## [Task prompt]
Please select every line below that contains the string "height", matching case exactly.

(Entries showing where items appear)

____

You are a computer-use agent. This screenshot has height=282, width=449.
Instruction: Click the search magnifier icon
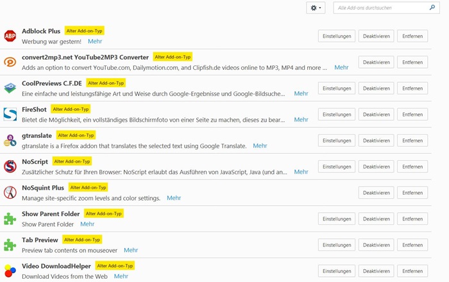[x=432, y=8]
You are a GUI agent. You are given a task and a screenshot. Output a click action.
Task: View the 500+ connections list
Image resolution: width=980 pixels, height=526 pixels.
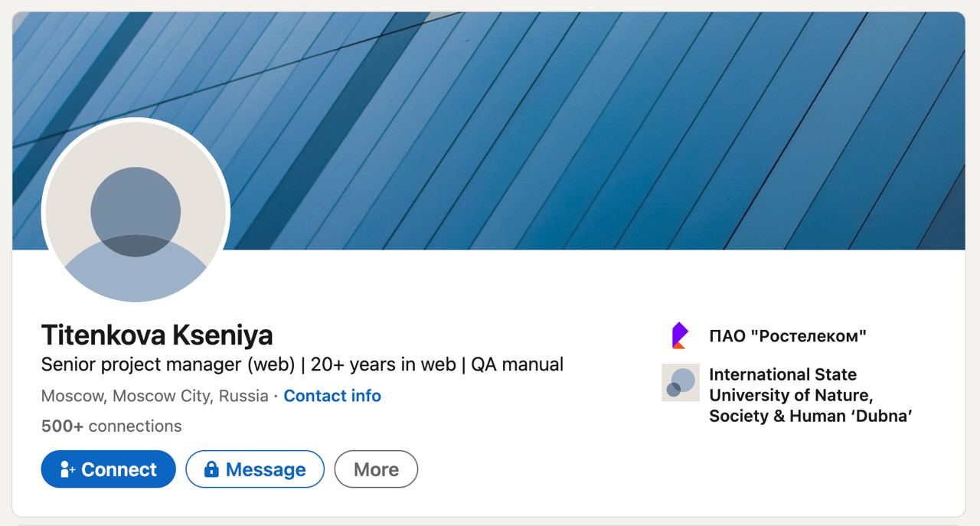click(111, 426)
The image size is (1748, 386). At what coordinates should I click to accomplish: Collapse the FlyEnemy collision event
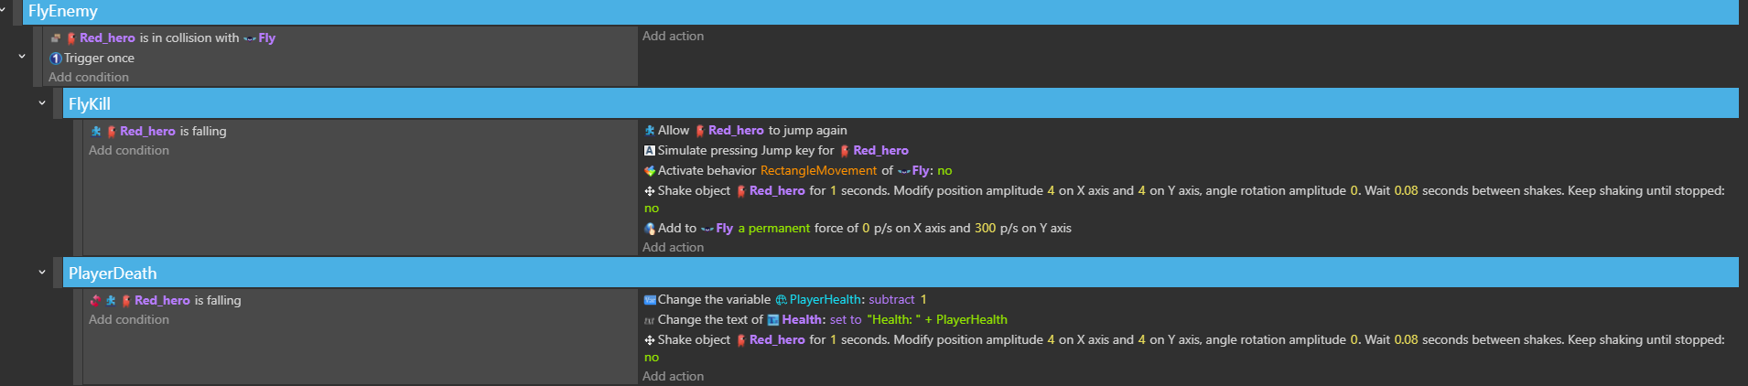coord(22,57)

____

## [Final result]
You are a computer-use agent. This screenshot has height=282, width=449.
Image resolution: width=980 pixels, height=526 pixels.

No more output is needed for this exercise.